Please render the lines from the one containing "You are a computer-use agent." through the one containing "Select Attitude Black Mica radio option", both included, as a JSON list of strings with one string per line and blank lines omitted.

◆ Supplied data:
____________

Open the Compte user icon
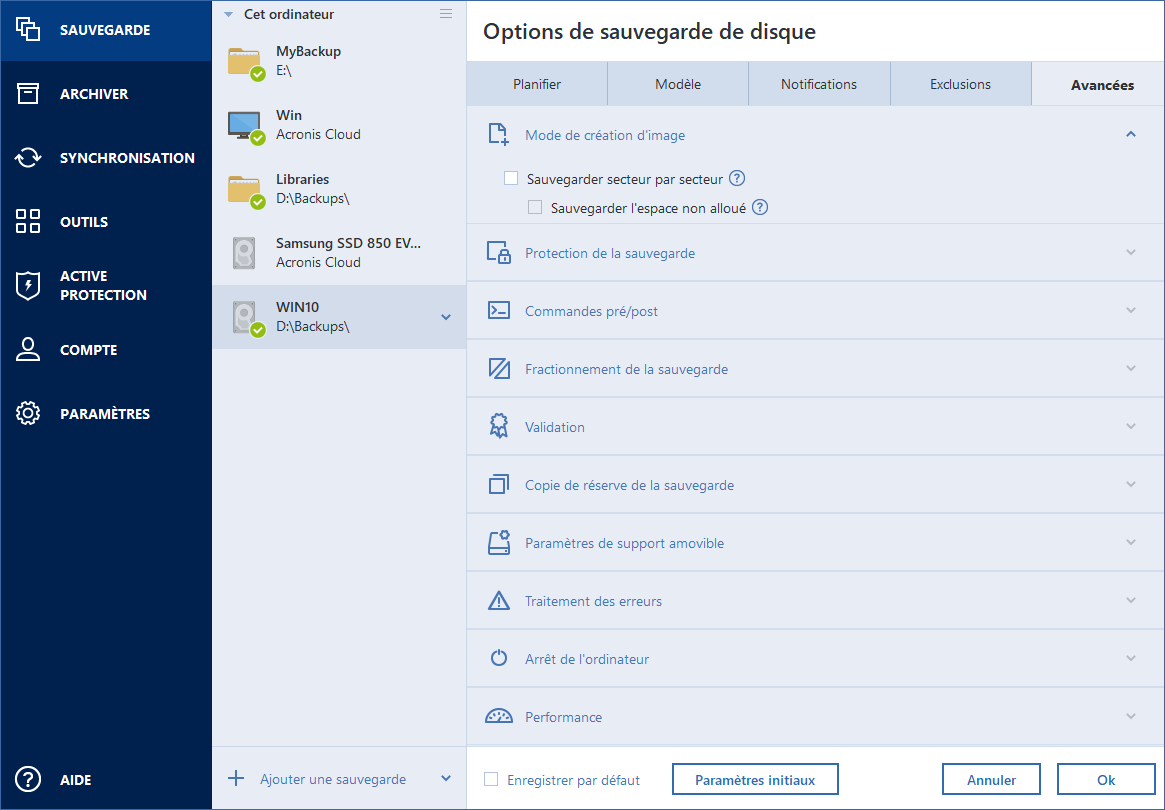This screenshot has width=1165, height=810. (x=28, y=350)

____________

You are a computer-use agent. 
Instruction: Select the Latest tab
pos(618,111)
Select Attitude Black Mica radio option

____________

◆ Final result:
[
  "You are a computer-use agent. ",
  "Instruction: Select the Latest tab",
  "pos(618,111)",
  "Select Attitude Black Mica radio option"
]